A mobilização antirracista no mundo provocou uma onda iconoclasta. Estátuas de colonizadores escravocratas são derrubadas, bem como de genocidas indígenas. Na capital paulista, houve a ameaça de pôr abaixo a imensa estátua de Borba Gato, de 10 metros de altura, erguida em uma praça do bairro de Santo Amaro. Será que o bandeirante merecia tal homenagem?

Manuel de Borba Gato (1649-1718) era genro de Fernão Dias Paes (1608-1681), “o caçador de esmeraldas”, que deveria ser mais conhecido como caçador de indígenas, já que os capturava nas selvas de Minas para o trabalho escravo nas lavouras de São Paulo.

Morto o sogro, Borba Gato foi intimado a colaborar com o administrador-geral das minas, dom Rodrigo Castelo Branco. Este lhe exigiu o espólio de Fernão Dias, como armas e mapas. O bandeirante se negou, alegando recomendações do finado. Com os brios feridos, o fidalgo desafiou Borba Gato para um duelo. Na refrega, dom Rodrigo pereceu, e o bandeirante, temendo a ira da Coroa, se escafedeu. Refugiou-se na região do Rio Doce, e dele não se teve notícias durante dezessete anos.

Homiziado pelos indígenas, Borba Gato submeteu-os a seu mando e, assim, soube de onde extraíam aqueles adornos dourados utilizados em seus rituais. Comunicada à Coroa a localização das minas de ouro, o bandeirante recebeu, em troca, perdão real pelo crime cometido.

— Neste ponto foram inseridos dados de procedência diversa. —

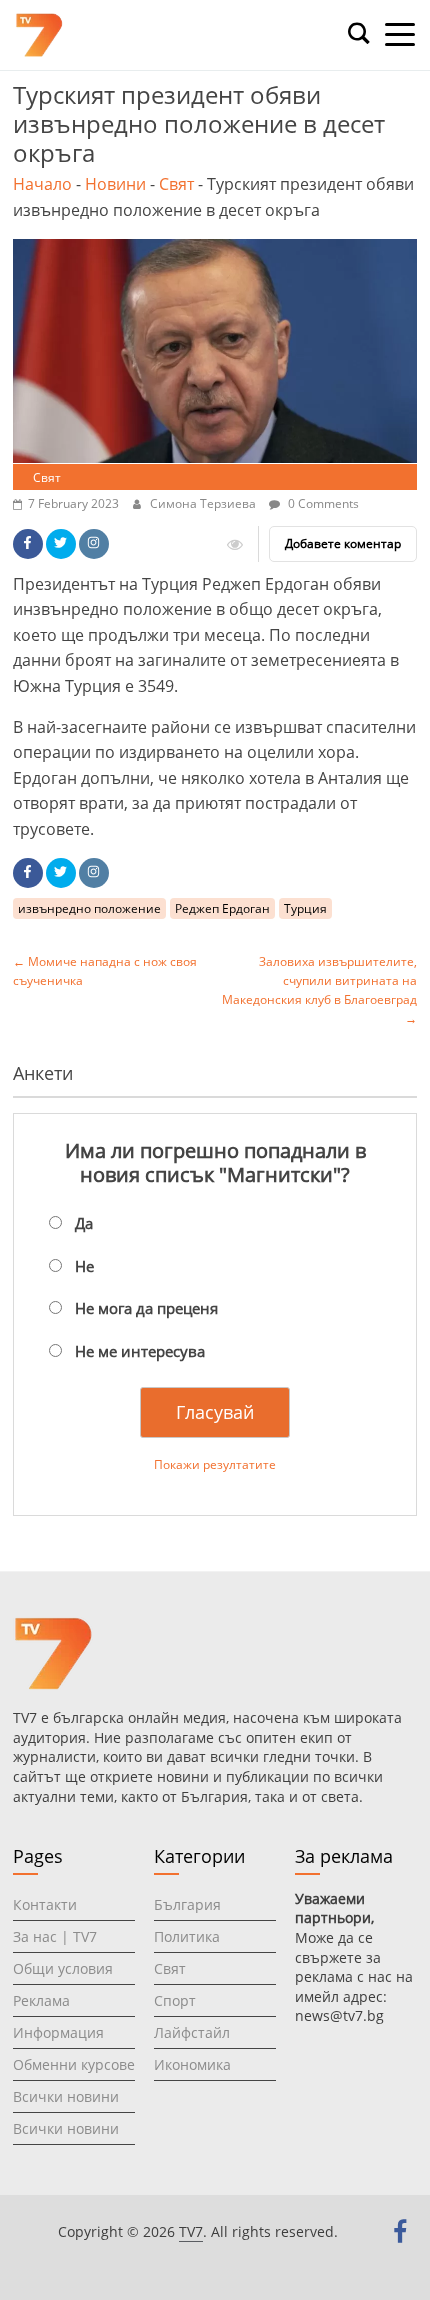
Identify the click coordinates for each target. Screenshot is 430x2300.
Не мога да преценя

Na guerra dos emboabas, entre baianos e mineiros, Borba Gato comandava os que afluíam a Minas pelo Caminho Geral do Sertão na caça de minerais preciosos e também de indígenas, para escravizá-los. Lisonjeava-se o bandeirante do apoio da Coroa, tão generosa por distinguir paulistas como gentis-homens da Casa Real. Pioneiros na região, os paulistas se apegavam ao direito de precedência.

Os adversários, comandados por Manuel Nunes Viana, português de Viana do Castelo, eram agricultores, pecuaristas, comerciantes, apoiados pelo governador do Brasil, Luís César de Meneses.

Borba Gato acusava Nunes Viana de contrabandista; teria este penetrado em terras mineiras a pretexto do gado que, retirado para pastagens menos acidentadas da Bahia, levava ouro na canga sem pagar o quinto à sua majestade, dom João V, o magnânimo, com danos à Fazenda Real.

Emboabas e paulistas trocavam acusações. De fato, os bandeirantes haviam aberto trilhas, fundado arraiais e povoados, furado as minas, mas eram os comerciantes, artífices e frades, que asseguravam roupas, alimentos, escravos, ferramentas, sem os quais a vida na região aurífera se tornaria impossível. E esses, mais letrados e operativos, tomavam partido a favor de Nunes Viana.

Eleito governador das Minas dos Cataguases, Nunes Viana logo entrou em disputa com Borba Gato: invadiu-lhe a jurisdição, nomeou novo superintendente das minas, proveu postos, e organizou três milícias de modo a intimidar os paulistas.

Contudo, o governador Antônio de Albuquerque reconduziu o bandeirante ao cargo de superintendente das minas.

Manuel de Borba Gato encerrou seus dias em Paraopeba, onde faleceu aos 69 anos.

Se fôssemos adotar essa medida iconoclasta, haveria que limpar São Paulo de tantas homenagens aos bandeirantes, inclusive mudando o nome da rodovia Fernão Dias, que liga o estado a Minas. Prefiro, entretanto, incluir nos monumentos placas contendo a versão da história pela ótica dos vencidos. Estes, na maioria das vezes, estão com a razão.

 

Frei Betto
Frade dominicano, jornalista graduado e escritor brasileiro. É adepto da Teologia da Libertação, militante de movimentos pastorais e sociais. Foi coordenador de Mobilização Social do programa Fome Zero.